Garrison Keillor once said we'd all be better off if we all started the day by giving thanks for just one thing. I'll try.

Thursday, June 13, 2019

Morning Thanks--The Alton llama


I don't know why they get an extra l, but they do--and, well, I think they earn it quite frankly. I'm told gelding llamas are the ones most committed to mission, or were thought to be until unbred females were put to the test--with great success. All the way around, the unattached or attach-able, are just plain less randy, I guess. 

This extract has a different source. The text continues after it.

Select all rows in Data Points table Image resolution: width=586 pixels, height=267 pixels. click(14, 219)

Not every llama is wired for guardianship it seems, but those who are become beloved to the flock, like this one, on watch, so to speak. It's somehow rich to think of these noble beasts as eunuchs and spinsters, the chosen few.

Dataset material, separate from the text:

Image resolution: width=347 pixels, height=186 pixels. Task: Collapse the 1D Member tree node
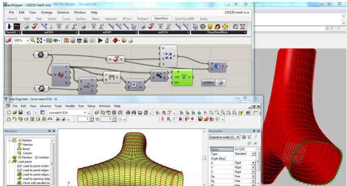(x=10, y=140)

Even though some few dead-as-a-door-nail coyotes would, if they could, disagree, generally, the book says, llamas are not killers. They've been blessed with a variety of defensive weapons capable of keeping fox or coyotes at bay. They spit--for one thing, a behavior that must be as repulsive to predators as it is to humans. Their number one weapon however, or so people say, is not their hooves or their bite but the screeching they emit when at their protective best, a double-barreled weapon that shoos coyotes away and keeps sheep on their toes (well, hooves).

For the record, guanacos and alpacas--all South American--may apply for an opening because they too have proved themselves useful, even invaluable, in the pasture, where, like their llama cousins, their not just hired guns. Sweet llamas--and there are many--really love their flocks and bond better, in fact, if they get acquainted with moms-to-be before the kids arrive. Look at that picture--the only quadruped on watch is the llama, the rest of the gang is buried in emerald, belly-deep pasture. 

I'd suppose most people would drive right by, but if you're just south of Alton and your name means "sheep," you can't help but love this gracious godfather or mother, a warm-hearted shepherd who, true to the genes, is keeping watch over the flock by night--well, evening anyway.

Long, long ago, I had an English prof who couldn't get through a swimming scene in a short story or novel without claiming what we were really reading was a symbolic baptism. More to the point, the guy--we loved him, by the way--wanted to call just about any giving character a Christ-figure. As you have likely observed, I've been aching to do that; but then, as I told you, my name is Schaap, which has to be at least part of the reason I found this good-shepherd scene so sweet.

And why, this morning, my morning thanks are for this guy--or girl. The Creator of Heaven and Earth sometimes does things with nature I'd rather he wouldn't--three backyard floods in the last year. 

But you just can't help taking special note of the righteousness of a good guard llama like this one, just on the other side of town, who I might just call a savior at least. If all these woolly guys were my sheep, I dare says I'd quite easily go that far.